DIRECTIONS: Transcribe each of the following items word for word, omitting the pictures from your answer.

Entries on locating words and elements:
## BEGIN
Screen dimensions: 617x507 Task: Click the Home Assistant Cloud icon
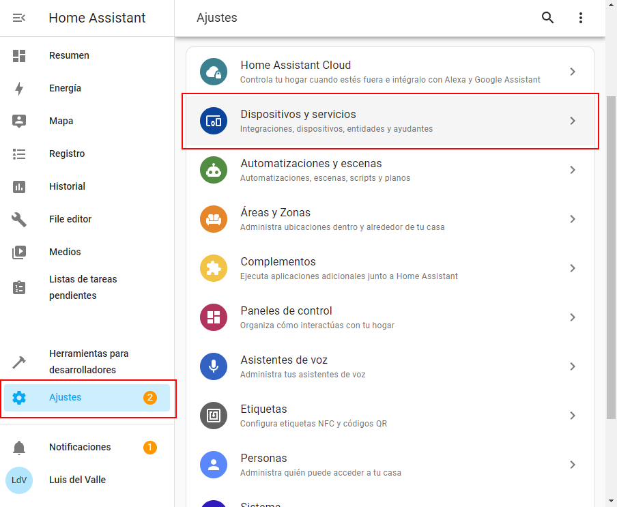pyautogui.click(x=214, y=72)
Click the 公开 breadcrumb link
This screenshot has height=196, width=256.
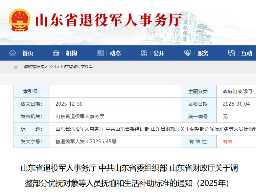pyautogui.click(x=52, y=67)
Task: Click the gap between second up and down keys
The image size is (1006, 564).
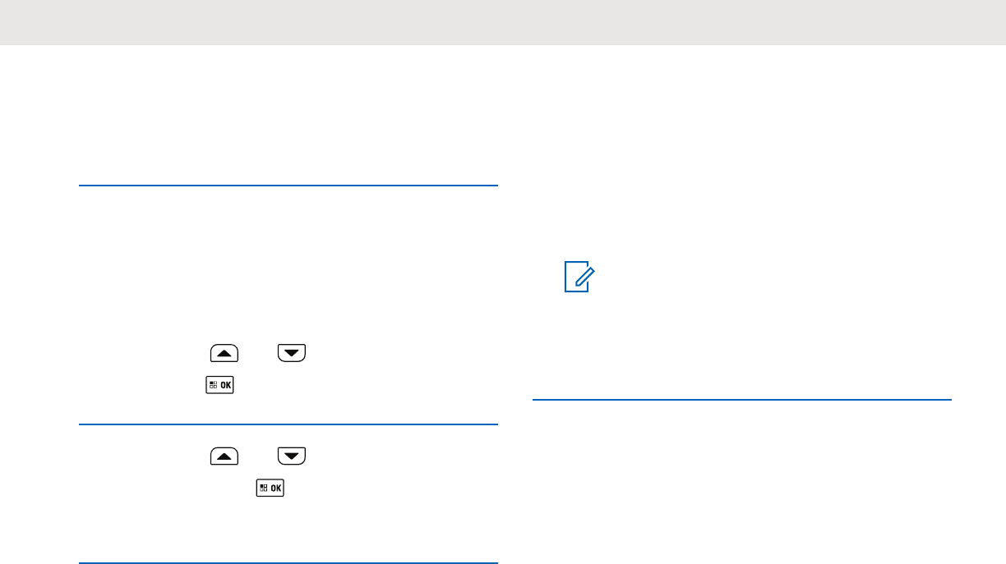Action: click(258, 456)
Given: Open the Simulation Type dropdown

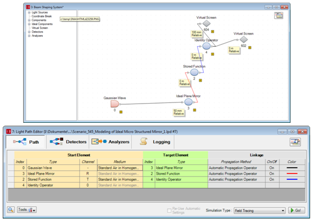Looking at the screenshot, I should 260,210.
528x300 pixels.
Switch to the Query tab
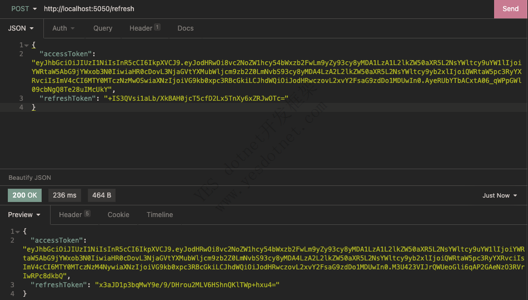(103, 28)
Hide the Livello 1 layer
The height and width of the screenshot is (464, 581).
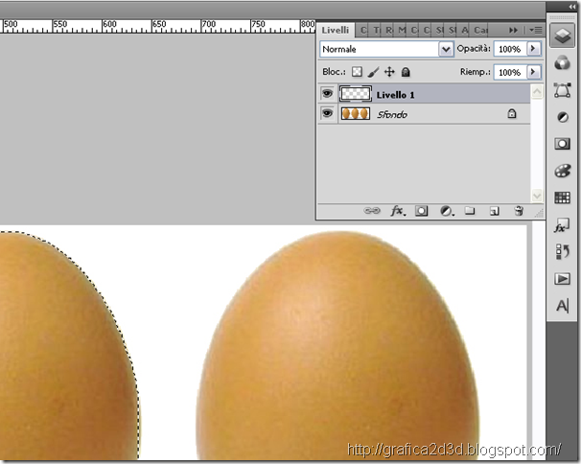click(x=327, y=93)
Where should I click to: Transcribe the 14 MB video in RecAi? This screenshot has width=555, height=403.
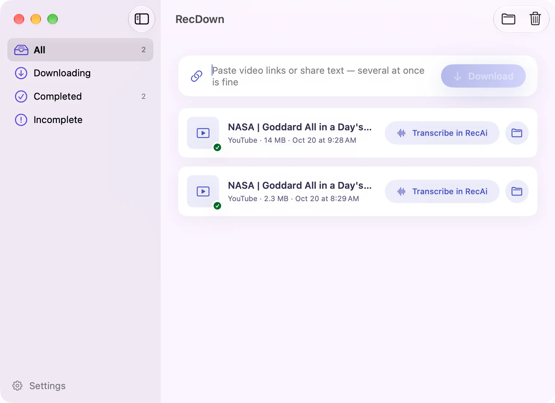(442, 133)
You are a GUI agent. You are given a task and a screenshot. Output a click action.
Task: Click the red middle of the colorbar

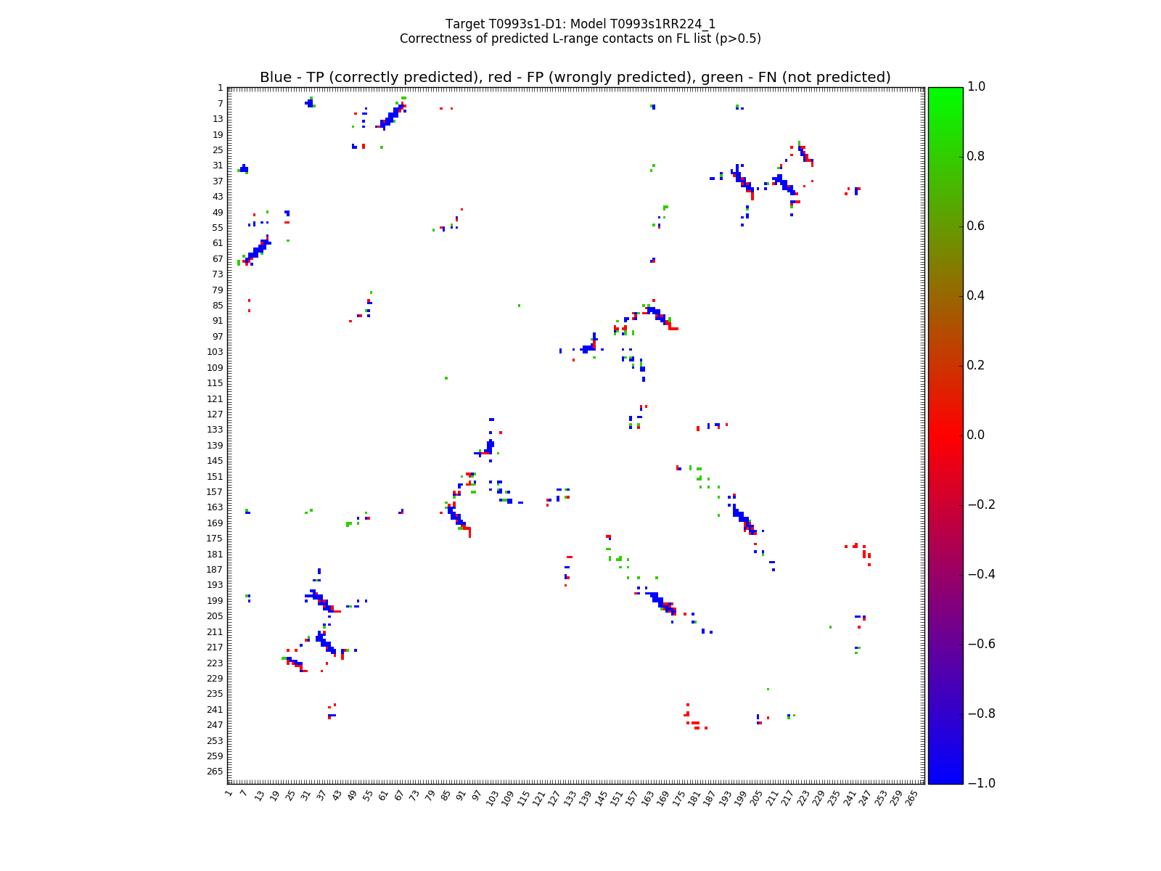[x=945, y=435]
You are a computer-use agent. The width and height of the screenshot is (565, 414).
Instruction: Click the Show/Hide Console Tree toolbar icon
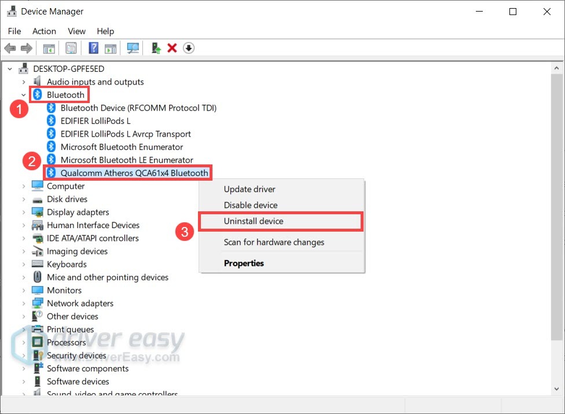click(49, 47)
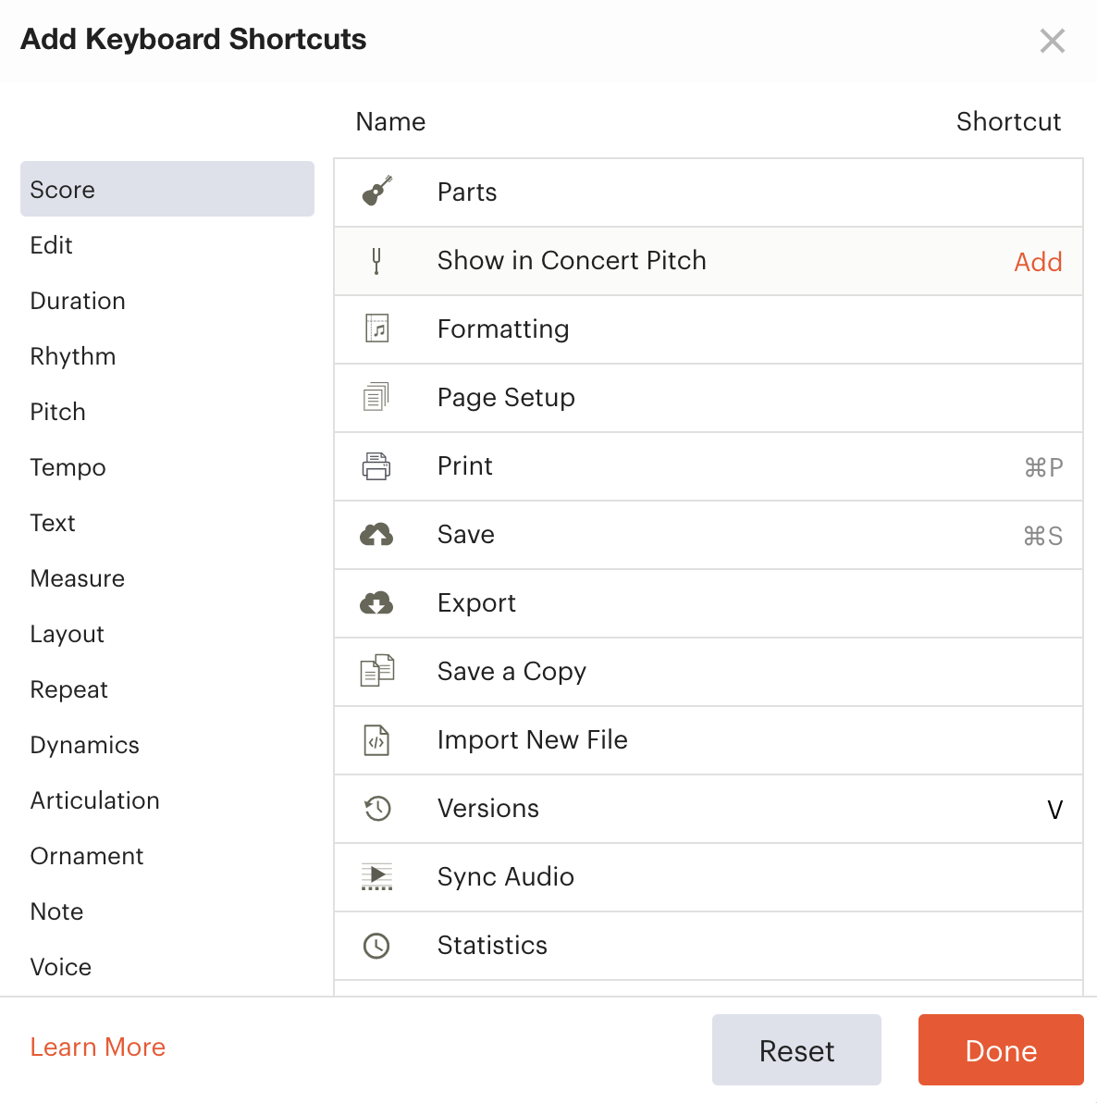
## END
CORRECT ANSWER:
Screen dimensions: 617x507 Task: Click the Home Assistant Cloud icon
pyautogui.click(x=214, y=72)
Click the 公开 breadcrumb link
This screenshot has height=196, width=256.
pyautogui.click(x=52, y=67)
Task: Click the gap between second up and down keys
The image size is (1006, 564).
Action: click(258, 456)
Given: Open the Simulation Type dropdown

Looking at the screenshot, I should 260,210.
528x300 pixels.
Switch to the Query tab
(103, 28)
Hide the Livello 1 layer
The height and width of the screenshot is (464, 581).
click(x=327, y=93)
Where should I click to: Transcribe the 14 MB video in RecAi? This screenshot has width=555, height=403.
(442, 133)
You are a GUI agent. You are given a task and a screenshot. Output a click action.
Task: Click the red middle of the colorbar

[x=945, y=435]
You are a computer-use agent. The width and height of the screenshot is (565, 414).
Instruction: Click the Show/Hide Console Tree toolbar icon
click(49, 47)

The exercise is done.